Gambar 5. Tolak ukur utama dalam perspektif pelanggan (Norton dan Kaplan,2006) 1. Customer Core Measurement Customer core measurement memiliki beberapa komponen pengukuran, yaitu: a. Market Share; pengukuran ini mencerminkan bagian yang dikuasai perusahaan atas keseluruhan pasar yang ada, yang meliputi antara lain: jumlah pelanggan, jumlah penjualan, dan volume unit penjualan.

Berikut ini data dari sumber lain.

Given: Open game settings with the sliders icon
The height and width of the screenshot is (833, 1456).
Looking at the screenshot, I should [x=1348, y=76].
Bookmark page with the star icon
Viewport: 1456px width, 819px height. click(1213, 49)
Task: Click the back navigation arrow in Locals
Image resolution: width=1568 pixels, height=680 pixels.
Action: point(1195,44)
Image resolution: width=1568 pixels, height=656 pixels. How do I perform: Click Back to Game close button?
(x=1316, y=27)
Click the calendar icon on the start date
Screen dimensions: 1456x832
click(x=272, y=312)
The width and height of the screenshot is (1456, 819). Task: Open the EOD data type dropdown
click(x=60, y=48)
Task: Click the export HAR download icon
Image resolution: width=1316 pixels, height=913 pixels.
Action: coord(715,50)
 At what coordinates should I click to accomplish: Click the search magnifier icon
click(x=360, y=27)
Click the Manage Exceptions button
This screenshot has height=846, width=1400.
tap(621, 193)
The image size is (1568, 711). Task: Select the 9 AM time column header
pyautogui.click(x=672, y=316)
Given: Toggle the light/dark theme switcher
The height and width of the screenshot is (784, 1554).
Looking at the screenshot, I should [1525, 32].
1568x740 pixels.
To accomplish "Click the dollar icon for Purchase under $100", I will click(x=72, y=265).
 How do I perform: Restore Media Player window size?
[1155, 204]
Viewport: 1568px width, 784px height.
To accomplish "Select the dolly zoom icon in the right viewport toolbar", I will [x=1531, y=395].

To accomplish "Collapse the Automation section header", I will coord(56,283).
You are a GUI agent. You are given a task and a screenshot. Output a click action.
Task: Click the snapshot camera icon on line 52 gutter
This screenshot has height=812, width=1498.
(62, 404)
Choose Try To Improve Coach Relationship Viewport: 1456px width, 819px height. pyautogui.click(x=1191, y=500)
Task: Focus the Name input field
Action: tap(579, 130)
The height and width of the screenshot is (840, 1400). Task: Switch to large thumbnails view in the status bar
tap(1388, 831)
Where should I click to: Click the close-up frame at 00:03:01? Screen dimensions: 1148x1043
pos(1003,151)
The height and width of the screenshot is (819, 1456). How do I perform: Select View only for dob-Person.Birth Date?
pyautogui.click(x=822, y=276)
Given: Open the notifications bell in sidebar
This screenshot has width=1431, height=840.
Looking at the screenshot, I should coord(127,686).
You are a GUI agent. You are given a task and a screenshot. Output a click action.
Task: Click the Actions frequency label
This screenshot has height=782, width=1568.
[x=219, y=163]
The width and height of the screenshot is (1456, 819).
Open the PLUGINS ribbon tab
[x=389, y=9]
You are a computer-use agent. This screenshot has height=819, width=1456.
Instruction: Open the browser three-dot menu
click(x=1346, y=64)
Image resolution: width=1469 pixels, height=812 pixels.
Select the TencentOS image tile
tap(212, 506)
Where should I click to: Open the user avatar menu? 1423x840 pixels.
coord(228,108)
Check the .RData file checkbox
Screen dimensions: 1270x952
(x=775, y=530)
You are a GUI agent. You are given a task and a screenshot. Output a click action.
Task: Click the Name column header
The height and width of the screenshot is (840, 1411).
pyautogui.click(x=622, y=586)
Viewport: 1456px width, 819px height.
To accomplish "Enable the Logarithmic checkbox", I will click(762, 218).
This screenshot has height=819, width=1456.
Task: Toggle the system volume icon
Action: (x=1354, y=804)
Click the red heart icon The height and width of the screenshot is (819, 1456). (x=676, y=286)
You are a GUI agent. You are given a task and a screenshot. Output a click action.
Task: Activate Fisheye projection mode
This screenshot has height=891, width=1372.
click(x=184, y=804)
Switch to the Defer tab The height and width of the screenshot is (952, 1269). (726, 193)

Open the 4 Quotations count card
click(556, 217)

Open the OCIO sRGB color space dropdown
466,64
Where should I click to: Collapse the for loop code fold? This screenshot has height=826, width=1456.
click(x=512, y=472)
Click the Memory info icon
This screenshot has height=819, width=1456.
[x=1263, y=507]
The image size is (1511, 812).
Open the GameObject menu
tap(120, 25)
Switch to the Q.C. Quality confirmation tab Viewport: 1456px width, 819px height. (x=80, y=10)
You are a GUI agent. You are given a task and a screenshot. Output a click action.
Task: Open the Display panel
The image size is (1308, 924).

b. Customer Retention; mengukur tingkat di mana perusahaan dapat mempertahankan hubungan dengan konsumen. c. Customer Acqusition; mengukur tingkat di mana suatu unit bisnis mampu menarik pelanggan baru atau memenangkan bisnis baru. d. Customer Profitability; mengukur laba bersih dari seorang pelanggan atau segmen setelah dikurangi biaya yang khusus diperlukan untuk mendukung pelanggan tersebut. 2. Customer Value Proposition Customer value proposition merupakan pemicu kinerja yang terdapat pada core value proposition yang didasarkan pada atribut sebagai berikut: a. Product /service attributes; meliputi fungsi dari produk atau jasa, harga dan kualitas. Pelanggan memiliki preferensi yang berbeda-beda atas produk yang ditawarkan. Ada yang mengutamakan fungsi dari produk, kualitas, atau harga yang murah. Perusahaan harus mengidentifikasikan apa yang diinginkan pelanggan atas produk yang ditawarkan. Selanjutnya, pengukuran kinerja ditetapkan berdasarkan hal tersebut. b. Customer relationship; menyangkut perasaan pelanggan terhadap proses pembelian produk yang ditawarkan perusahaan. Perasaan konsumen ini sangat dipengaruhi oleh responsivitas dan komitmen perusahaan terhadap pelanggan berkaitan dengan masalah waktu penyampaian. Waktu merupakan komponen yang penting dalam persaingan perusahaan, konsumen biasanya menganggap penyelesaian order yang cepat dan tepat waktu sebagai faktor yang penting bagi keuasan mereka. c. Image and reputation; menggambarkan faktor-faktor intangible yang menarik seorang konsumen untuk berhubungan dengan perusahaan. Membangu image dan reputasi dapat dilakukan melauli iklan dan menjaga kualitas seperti yang dijanjikan. 3. Perspektif Proses Bisnis Internal Menurut Luis dan Biromo (2007), proses bisnis intenal adalah serangkaian aktivitas yang ada dalam bisnis perusahaan secara internal
Yang kerap disebut dengan rantai nilai (Value Chain). Dalam perusahaan yang menghasilkan barang maupun jasa, pada umumnya rantai nilai terdiri dari pengembangan produk baru, produksi, penjualan dan marketing, distribusi (product delivery), layanan purna jual (after sales service), serta keamanan dan kesehatan lingkungan (environmen safetty and health).
develop new product
product manufacturing
sell and marketing
deliver and distribution
After sales service
Envitonment safety & health
Gambar 6. Generic Value Chain (Luis dan Biromo,2007) Kaplan dan Norton (1996) membagi proses bisnis internal ke dalam tiga proses yaitu: a. Proses inovasi, dalam proses ini unit bisnis menggali pemahaman tentang kebutuhan laten dari pelanggan dan menciptakan produk dan jasa yang mereka butuhkan. b. Proses operasi, adalah proses untuk membuat dan menyampaikan produk/ jasa. Aktivitas di dalam proses terbagi ke dalam dua bagian, yaitu proses pembuatan produk dan proses penyampaian produk kepada pelanggan. c. Proses pelayanan purna jual, proses ini merupakan jasa pelayanan pada pelanggan setelah penjualan produk/jasa tersebut dilakukan.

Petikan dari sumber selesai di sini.